-------- DATA SHOWN
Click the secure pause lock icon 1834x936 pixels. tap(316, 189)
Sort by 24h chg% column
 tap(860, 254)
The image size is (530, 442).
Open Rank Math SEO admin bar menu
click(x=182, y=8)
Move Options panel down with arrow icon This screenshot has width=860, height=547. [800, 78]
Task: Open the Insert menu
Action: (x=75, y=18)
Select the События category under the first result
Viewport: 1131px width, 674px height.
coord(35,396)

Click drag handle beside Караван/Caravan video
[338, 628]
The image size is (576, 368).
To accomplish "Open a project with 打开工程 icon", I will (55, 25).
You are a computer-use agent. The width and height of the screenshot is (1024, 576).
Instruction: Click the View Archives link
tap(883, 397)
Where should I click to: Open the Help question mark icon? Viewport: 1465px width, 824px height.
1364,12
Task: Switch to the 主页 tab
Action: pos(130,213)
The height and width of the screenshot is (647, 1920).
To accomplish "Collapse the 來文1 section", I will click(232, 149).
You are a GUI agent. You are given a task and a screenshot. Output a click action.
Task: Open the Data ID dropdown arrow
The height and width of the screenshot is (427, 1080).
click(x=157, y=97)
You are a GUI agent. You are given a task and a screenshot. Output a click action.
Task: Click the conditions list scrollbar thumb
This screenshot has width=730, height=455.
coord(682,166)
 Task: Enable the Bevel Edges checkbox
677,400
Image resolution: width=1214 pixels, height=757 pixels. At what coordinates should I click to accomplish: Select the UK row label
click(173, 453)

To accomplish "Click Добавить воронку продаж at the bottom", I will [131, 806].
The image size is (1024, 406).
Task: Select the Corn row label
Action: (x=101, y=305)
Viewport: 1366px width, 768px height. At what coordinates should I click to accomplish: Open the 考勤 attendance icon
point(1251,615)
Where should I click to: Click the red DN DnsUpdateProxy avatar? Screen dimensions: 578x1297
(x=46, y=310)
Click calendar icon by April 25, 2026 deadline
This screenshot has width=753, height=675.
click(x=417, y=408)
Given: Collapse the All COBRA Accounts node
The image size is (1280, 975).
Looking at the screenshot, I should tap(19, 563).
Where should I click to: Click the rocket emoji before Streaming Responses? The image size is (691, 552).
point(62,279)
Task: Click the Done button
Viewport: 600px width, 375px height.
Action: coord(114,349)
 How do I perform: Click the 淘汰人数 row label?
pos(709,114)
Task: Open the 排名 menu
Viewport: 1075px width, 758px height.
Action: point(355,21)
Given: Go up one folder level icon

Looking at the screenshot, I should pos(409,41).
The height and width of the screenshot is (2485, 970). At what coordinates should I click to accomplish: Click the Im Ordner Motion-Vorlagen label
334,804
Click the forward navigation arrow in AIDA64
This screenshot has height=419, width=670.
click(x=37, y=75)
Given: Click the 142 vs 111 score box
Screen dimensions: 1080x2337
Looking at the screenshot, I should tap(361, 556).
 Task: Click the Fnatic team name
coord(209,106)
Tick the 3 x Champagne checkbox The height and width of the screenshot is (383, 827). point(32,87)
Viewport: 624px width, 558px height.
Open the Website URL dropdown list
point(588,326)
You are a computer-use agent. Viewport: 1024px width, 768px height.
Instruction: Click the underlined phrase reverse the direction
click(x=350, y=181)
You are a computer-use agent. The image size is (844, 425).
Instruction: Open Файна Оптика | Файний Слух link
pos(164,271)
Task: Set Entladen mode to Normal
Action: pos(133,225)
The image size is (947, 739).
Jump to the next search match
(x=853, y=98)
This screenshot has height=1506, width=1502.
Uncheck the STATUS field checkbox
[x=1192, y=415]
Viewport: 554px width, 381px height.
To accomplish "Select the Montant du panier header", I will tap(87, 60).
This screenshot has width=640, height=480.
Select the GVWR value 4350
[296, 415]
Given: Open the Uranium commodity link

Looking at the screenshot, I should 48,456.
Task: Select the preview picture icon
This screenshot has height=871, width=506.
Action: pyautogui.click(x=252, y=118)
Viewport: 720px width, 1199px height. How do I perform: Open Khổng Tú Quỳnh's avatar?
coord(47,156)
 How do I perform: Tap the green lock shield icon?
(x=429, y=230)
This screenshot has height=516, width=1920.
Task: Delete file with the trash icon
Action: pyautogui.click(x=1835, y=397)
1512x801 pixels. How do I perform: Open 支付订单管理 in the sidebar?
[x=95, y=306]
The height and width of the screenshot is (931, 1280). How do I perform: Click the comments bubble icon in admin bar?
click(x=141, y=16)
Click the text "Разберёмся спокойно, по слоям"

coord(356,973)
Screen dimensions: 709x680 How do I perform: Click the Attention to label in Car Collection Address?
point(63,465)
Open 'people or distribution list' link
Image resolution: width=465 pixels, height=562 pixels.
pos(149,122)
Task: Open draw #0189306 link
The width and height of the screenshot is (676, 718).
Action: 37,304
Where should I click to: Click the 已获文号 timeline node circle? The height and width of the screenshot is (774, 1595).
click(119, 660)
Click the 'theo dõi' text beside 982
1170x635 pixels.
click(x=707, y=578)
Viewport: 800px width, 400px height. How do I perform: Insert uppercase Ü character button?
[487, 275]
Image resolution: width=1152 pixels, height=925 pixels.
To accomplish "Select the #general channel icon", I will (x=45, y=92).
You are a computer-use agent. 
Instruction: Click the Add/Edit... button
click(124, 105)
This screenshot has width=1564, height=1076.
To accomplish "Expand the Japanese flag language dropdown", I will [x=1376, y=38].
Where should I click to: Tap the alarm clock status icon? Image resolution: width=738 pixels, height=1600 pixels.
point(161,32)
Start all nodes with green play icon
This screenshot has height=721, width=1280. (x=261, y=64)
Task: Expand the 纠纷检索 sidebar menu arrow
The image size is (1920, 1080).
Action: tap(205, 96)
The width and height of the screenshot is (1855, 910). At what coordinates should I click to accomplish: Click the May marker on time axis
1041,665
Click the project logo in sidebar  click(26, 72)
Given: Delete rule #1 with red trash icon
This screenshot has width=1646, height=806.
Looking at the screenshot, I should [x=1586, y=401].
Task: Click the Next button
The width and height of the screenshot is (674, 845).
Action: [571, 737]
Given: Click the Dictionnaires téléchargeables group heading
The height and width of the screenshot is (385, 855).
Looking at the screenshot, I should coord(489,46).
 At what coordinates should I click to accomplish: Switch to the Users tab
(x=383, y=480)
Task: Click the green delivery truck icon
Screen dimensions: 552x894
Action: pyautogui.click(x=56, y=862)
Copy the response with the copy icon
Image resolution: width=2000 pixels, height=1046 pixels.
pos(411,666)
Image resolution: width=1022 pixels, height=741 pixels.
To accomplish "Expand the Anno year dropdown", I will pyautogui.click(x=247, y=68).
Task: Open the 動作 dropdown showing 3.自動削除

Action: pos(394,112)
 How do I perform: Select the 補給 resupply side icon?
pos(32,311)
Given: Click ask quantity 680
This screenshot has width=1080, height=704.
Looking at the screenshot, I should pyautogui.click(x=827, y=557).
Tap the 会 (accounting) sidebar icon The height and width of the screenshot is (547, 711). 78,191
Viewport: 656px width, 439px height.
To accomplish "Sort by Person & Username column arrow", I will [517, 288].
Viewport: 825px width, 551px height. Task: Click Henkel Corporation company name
----------------
WHAT IS EXPECTED: Copy all lines of the records that have the string "project" in them.

COMPLETED TASK:
To accomplish "Open a project with 打开工程 icon", I will (55, 25).
Click the project logo in sidebar  click(26, 72)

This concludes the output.